“Don’t look fate can only find you
You can’t choose for something to surprise you
Set sail without a destination
Just see where the wind will take you”
--Lee DeWyze
No one said that the amount of time you spend in a place is what truly makes it worth your while. No one said that you had to live somewhere for three months, six months, or a year to really understand it, to really grasp it, to really endure it. All you really need is a mind and a heart for adventure. In the last week, after being met with several obstacles, I have made a decision on the next month of my Italian excursion…
….Drum roll….
…I have made a decision on what will be my FINAL month of my Italian excursion…
Yep that’s right—it’s time for a new pair of shoes—or in other words—another change. Instead of returning home in April, like my flight home was booked for, I will be returning home the first week of February, but not before going north, east, and south in Italy, not before getting a taste of every cappuccino on the compass, not before seeing Italy.
A year ago, I had saved up a piggy bank of money to return to Europe over the summer for a backpack trip that clearly never happened. Part of the reason it never happened was because I had never made the leap—taken the chance—and booked the flight. I was scared. Then, when I finally went to book the flight, a volcano erupted, (literally in Iceland), and my plans shifted again. I never jumped.
Then I did. And now here I am struggling to find a job in Italy, but is that what I ever truly wanted to do anyway?
No.
I wanted to explore. I wanted to find new alleyways. I wanted to find cobblestone I had never walked on before. I wanted to go on an adventure.

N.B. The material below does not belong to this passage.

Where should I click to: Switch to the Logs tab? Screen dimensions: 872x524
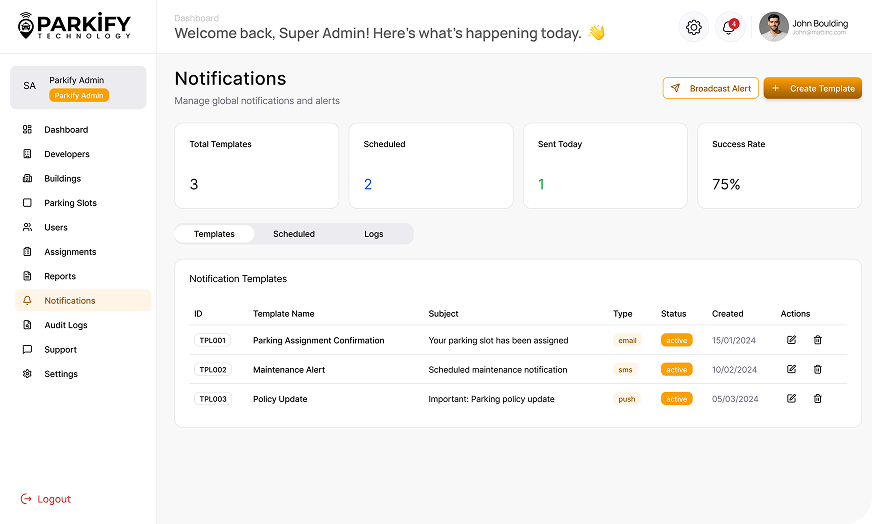[x=373, y=234]
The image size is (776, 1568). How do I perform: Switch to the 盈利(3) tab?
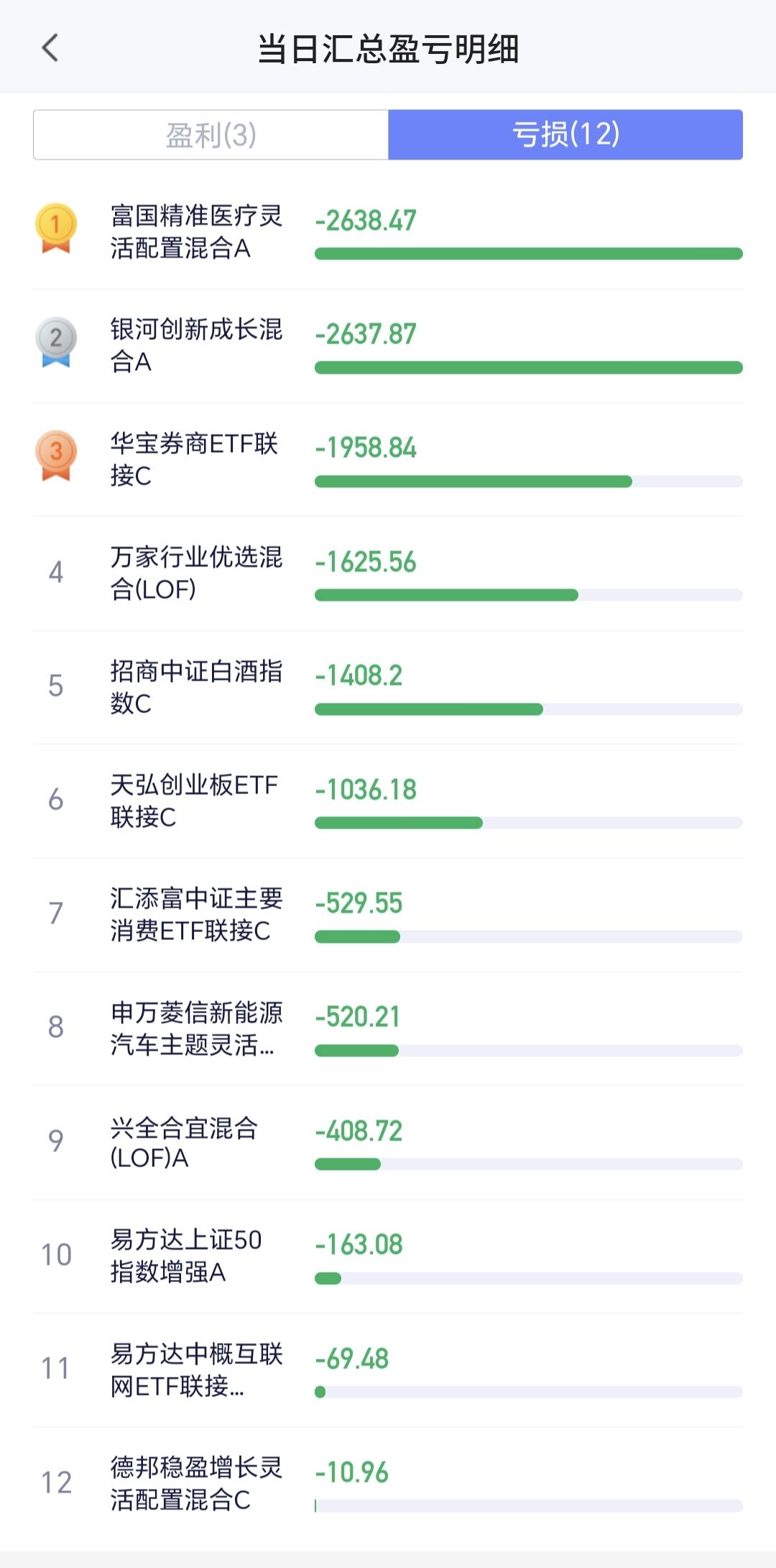point(211,135)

Did I want to spend time working and worrying about money?
No.
Did I think I’d cut my trip short.
Absolutely not.
Was I worrying about all the wrong things when I was debating cutting the trip short by three months?!
Absolutely.
I was worried about what other people would think of my decision to come home. Like I was giving up or that I was running away. Like I had failed. It took a certain someone reminding me that people at home wouldn’t be disappointed in me—that I wouldn’t be failing—that I would be returning to people who loved and cared about me…that they wouldn’t suddenly hate me for making a choice to come home to them. And now I know where I want to be, and what I want to do and I think it took coming back here to realize it. I do want to continue traveling, and I want to continue writing, and I want to continue producing, and I want to get started on my company…my production company…My dream.
And under the circumstances that finances will eventually run short, that I will soon be an illegal “alien” (or a new-wave Italian) here in Italy, and that I will not have had the opportunity to see outside of the box I have squeezed myself into, I think it only seems right. They say that distance is what you make it. I think that goes for time too. You can live in a place for your whole life and never SEE it. There are people here who have been here their whole lives and who have never seen the Colosseum. There are people in New York City, who have lived there their whole life and have never made it north of 125th street because “It’s scary.” This is not the route I want to take. I don’t want to be scared. This is not the way I ever want to spend my life…I want to see everything. I want to take the route where I buy a train ticket and spend one month of my life seeing everything I never knew.
A friend asked me where I was looking to live in Rome, a few weeks ago, and I told her “Prati.”
“Didn’t you live there already?”
“Yah, but I loved it.”
“But you need to look at new places…you need to SEE new things.”
“Naw…I love Prati…”
And I love Rome—but my friend is right. Prati is not the place for me to return to, and I am starting to think settling down here isn’t for me either. I really am meant to run all the miles in my shoes at marathon runner pace—I really am meant to move around a bit. As much as change scares me—it’s the only thing I truly know.
Like I mentioned, I was worried that if I came home sooner than planned—that I had failed. But that’s not true. If I come home sooner than planned, and before then, I find a new world of exploration—a new world of cobblestone—a new world of cappuccino--a new world—then I will probably have exceeded my expectation of this trip—and I will probably be more content with the outcome. I will be happy to board a plane home with memories of fulfilling one of my main goals in coming back here: Discovery.
And discovery can take on so many meanings. It can be in the way that you travel to new places. Or it can be in the way that you discover new things about yourself. I like to think I got a taste of both—I am going home seeing my cappuccino cup (well over 150 cappuccino cups) as half full, not half empty.
Watch out New York City…I am coming home.